Brittany chose to make a well-thought-out and informed choice to die with dignity in the face of such a terrible, painful and incurable illness. She moved to Oregon to pass away in a little yellow house she picked out in the beautiful city of Portland.  Oregon is a place that strives to protect patient rights and autonomy; she wished that her home state of California had also been able to provide terminally ill patients with the same choice.

Brittany chose to speak out and advocate for this patient right and option, which she felt is an informed choice that should be made available to all terminally ill patients across our great nation.

“The freedom is in the choice,” she believed. “If the option of death with dignity is unappealing to anyone for any reason, they can simply choose not to avail themselves of it.

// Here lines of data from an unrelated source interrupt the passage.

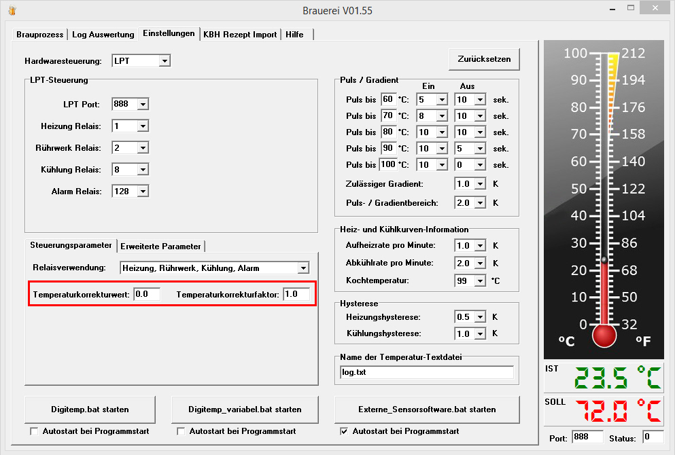Open the Heizungshysterese dropdown
This screenshot has width=675, height=455.
(480, 317)
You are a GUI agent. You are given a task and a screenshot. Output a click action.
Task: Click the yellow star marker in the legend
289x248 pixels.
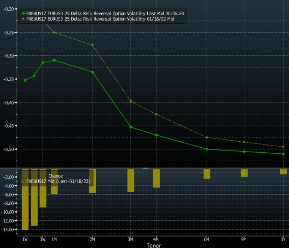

Those very real protections are already in place.”

With great consideration, she gave personal interviews to the UK’s Tonight Show prior to death with dignity being addressed by their Parliament, as well as participated in a U.S.-based campaign for death-with-dignity education and legislation.

She is survived by her faithful, practical and kind husband, Daniel Diaz, her loving, selfless mother, Deborah Ziegler, and honorable stepfather, Gary Holmes. And by Dan’s loving, supportive family: parents, Carmen and Barry, and brothers, David, Adrian and Alex, all of whom she adored and loved very deeply. While she had longed for children of her own, she left this world with zero regrets on time spent, places been, or people she loved in her 29 years.

In this final message, she wanted to express a note of deep thanks to all her beautiful, smart, wonderful, supportive friends whom she “sought out like water” during her life and illness for insight, support and the shared experience of a beautiful life.

“It is people who pause to appreciate life and give thanks who are happiest. If we change our thoughts, we change our world! Love and peace to you all.”